Sulphur Creek has tried to move through the dredger tailings and move the cobble as bedload for over five decades. The resulting abnormally high bedload in this reach has caused aggradation which in turn has caused lateral migration of the stream causing extreme bank erosion, loss of riparian vegetation, and an increase in the width to depth ratio. The lower reach is classified as a D3 stream type and lacks fisheries habitat features (e.g., pools, and vegetative cover).

As a result of this analysis and participating in the CRMP for two years, the following five restoration goals and their corresponding objectives have been established for Sulphur Creek.
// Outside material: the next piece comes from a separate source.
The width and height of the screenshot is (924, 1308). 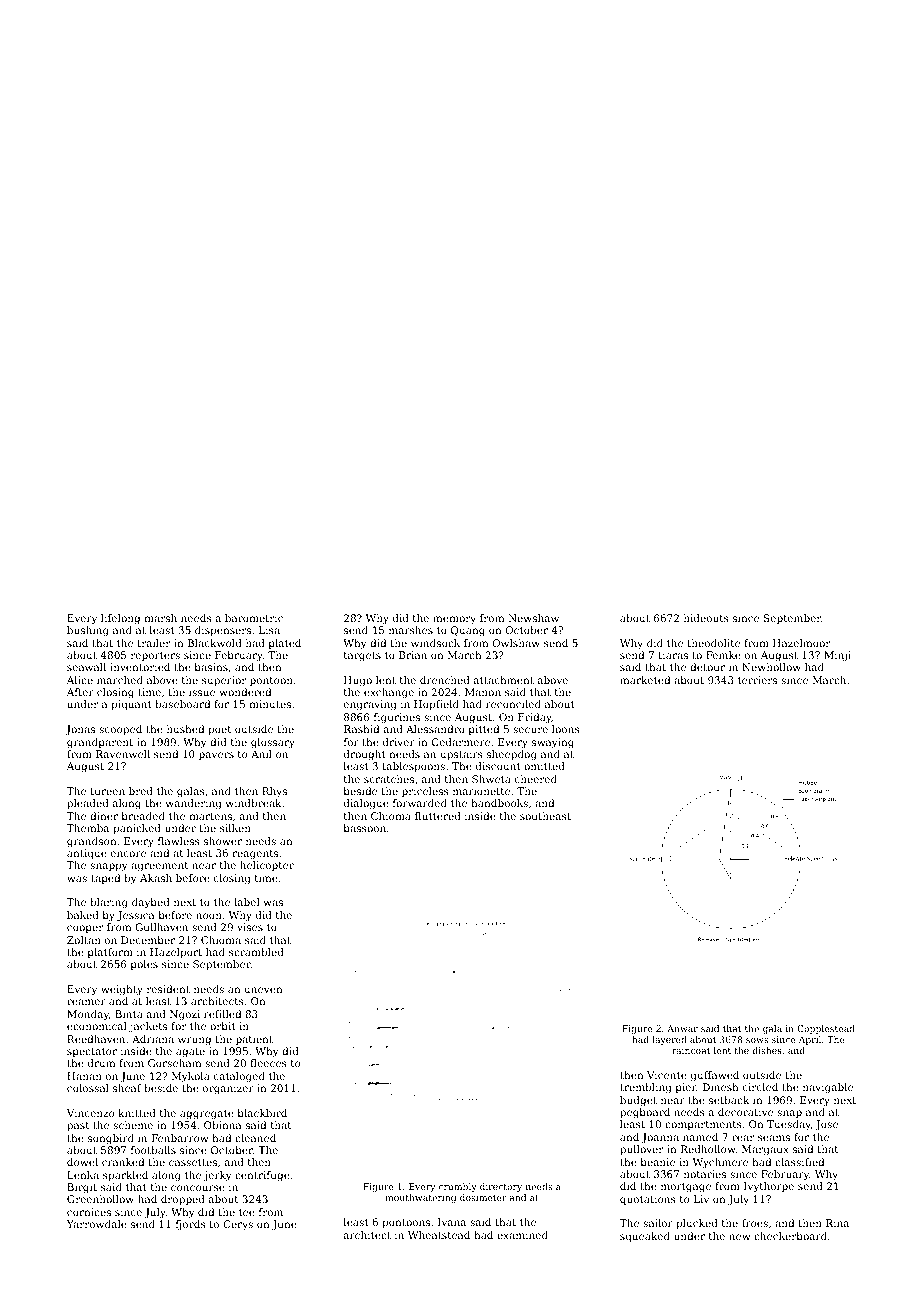 I want to click on southeast, so click(x=545, y=816).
They are not listed in any particular order.

Goal 1: Increase habitat for Salmon, steelhead and other wildlife

  • Establish and enhance a permanent managed riparian buffer zone on both sides of the stream for its entire length through all reaches
  • Provide spawning gravel
  • Build fish habitat structures in the lower and middle reaches
  • Stabilize the streambank in the lower and middle reaches using natural materials and vegetation.
  • Enhance aquatic habitat for invertebrates and amphibians
  • Supply carbon materials to stream (leaf litter, woody debris)
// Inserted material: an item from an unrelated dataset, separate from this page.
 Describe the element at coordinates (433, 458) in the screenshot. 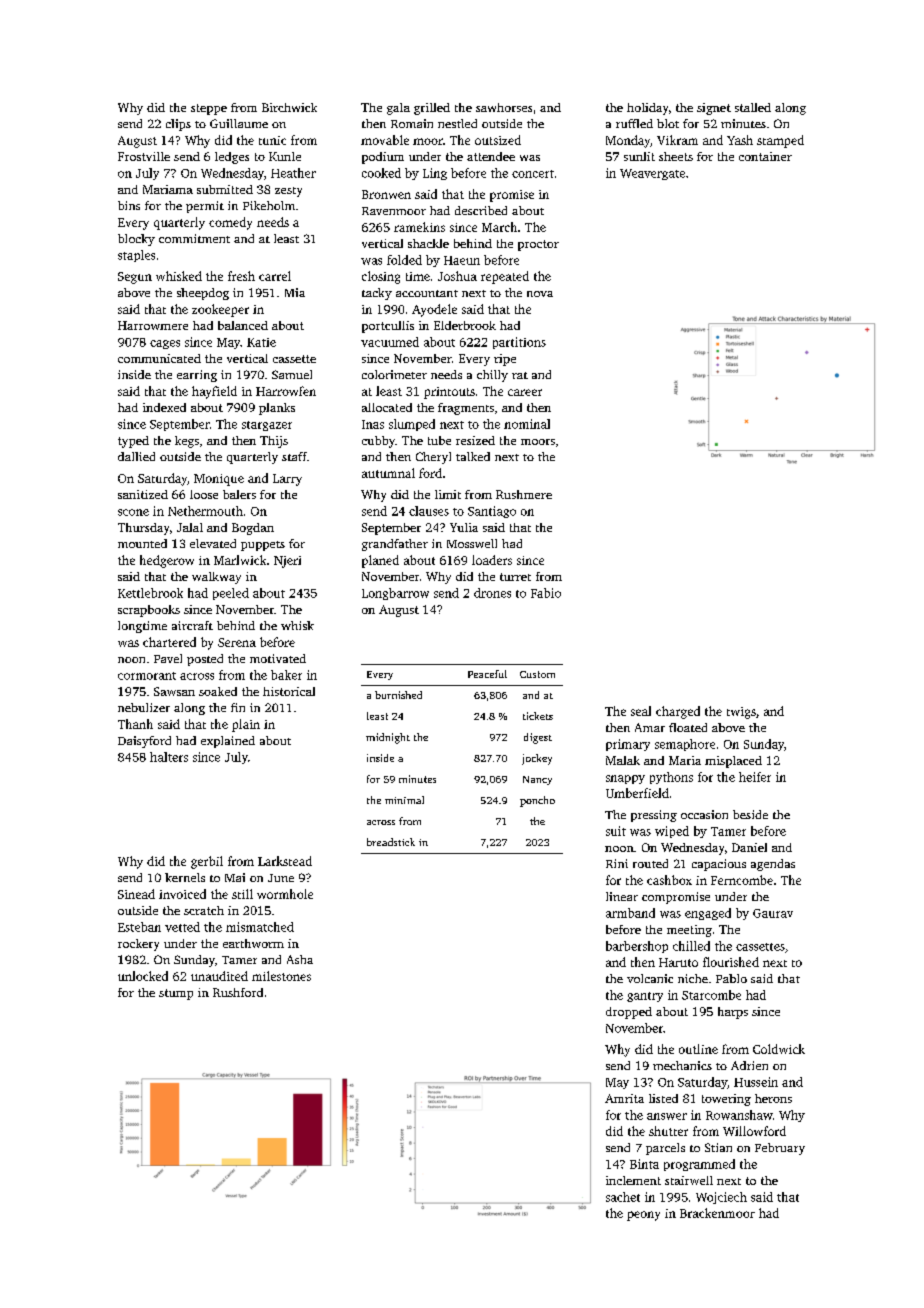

Goal 2: Increase recreational and educational opportunities

  • Build a multiple use trail along Sulphur Creek which would connect the arboretum to Quartz Hill Road
  • Provide recreation and wildlife access over or under Market Street.
  • Maintain and enhance recreation access through the Union Pacific tunnel
  • Develop a trailhead and restroom facility in the middle reach.
  • Install benches along the trail
  • Develop a watershed-wide fire hazard reduction program.
  • Establish interpretive vista points
  • Establish salmon spawning view points

Goal 3: Decrease flood potential

  • Build storm water detention ponds in the upper watershed
  • New developments and urbanization should minimize impermeable surfaces as much as possible
  • Replace the undersized culvert under Market Street
  • Consider setback levees in the lower reach to protect existing developments

Goal 4: Improve water quality

  • Repair upland erosion and sediment sources
  • Provide the shade and canopy cover necessary to reduce thermal pollution and lower water temperatures
  • Stabilize and protect the sewer lines
  • Preserve the dredger ponds, establish wetlands and riparian buffer zones in all reaches
  • Connect storm sewers to recharge basins
  • Connect storm drains to down drains which will safely carry the storm water down slope without eroding the slopes
  • Redirect storm drains to detention ponds

Goal 5: Restore the natural channel morphology

  • Construct occasional deep pools and scour holes
  • Develop a functional floodplain
  • Encourage and prolong seasonal flows with stable low flow channels
  • Remove excess dredger tailings from the stream
  • Restore a stable sinuosity and gradient with the appropriate corresponding substrate; boulders, cobbles and gravel
  • Establish a with to depth ratio which is typical for a stream of this type
  • Treat identified large sediment sources which have the potential to negatively impact the sediment budget (e.g., Beltline road fill (Secret Canyon), Old Highway 99)
Interdiciplinary Team

To conduct the assessment, SWAG formed an interdisciplinary team (ID Team) made up primarily of professionals who were members of the Sulphur Creek CRMP, or who workedfor an agency or group that was a member of the Sulphur Creek CRMP. The only members of the ID team who were not members of the SCCRMP were Sue Maurer, Russ Weatherbee, and John Hedges. Sue Maurer wais a fish habitat specialist from the Scott River CRMP. Ms. Maurer conducted the stream habitat inventory with the recommendation of Carl Harral, CDF&G Fishery Specialist. Russ Weatherbee was a GIS specialist with Whiskeytown National Recreation Area. John Hedges, from Hedges Aerial Surveys, provided the 1997 air photo. (This air photo may be viewed at the SWAG office.)